What We Don't Know (The Evidence Gap, Named Clearly)

Women have been consistently underrepresented in peptide research. The sermorelin literature comes primarily from studies in men with adult GH deficiency or from pediatric growth studies. The PT-141 literature, while it does include women (the RECONNECT trials enrolled women only for the HSDD indication), did not study long-term use beyond the trial period, did not study women over 50 systematically, and did not study combination use with other peptides.

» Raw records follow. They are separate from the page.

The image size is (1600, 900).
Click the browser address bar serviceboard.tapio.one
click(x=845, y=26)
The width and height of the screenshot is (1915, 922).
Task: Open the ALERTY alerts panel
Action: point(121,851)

What is extrapolated, not directly studied, for women:

• Optimal sermorelin dosing for perimenopausal and postmenopausal women
• IGF-1 target ranges by hormonal status (estrogen-replete vs. Depleted)
• Long-term PT-141 safety at frequencies exceeding the FDA label
• Any outcomes data for the sermorelin and PT-141 combination specifically
• Effect of the stack on menstrual cycle regularity

Honesty about these gaps is not a reason to avoid all clinical use. It is a reason to use the lowest effective doses, monitor labs, and revisit the decision with your provider every 6-12 months.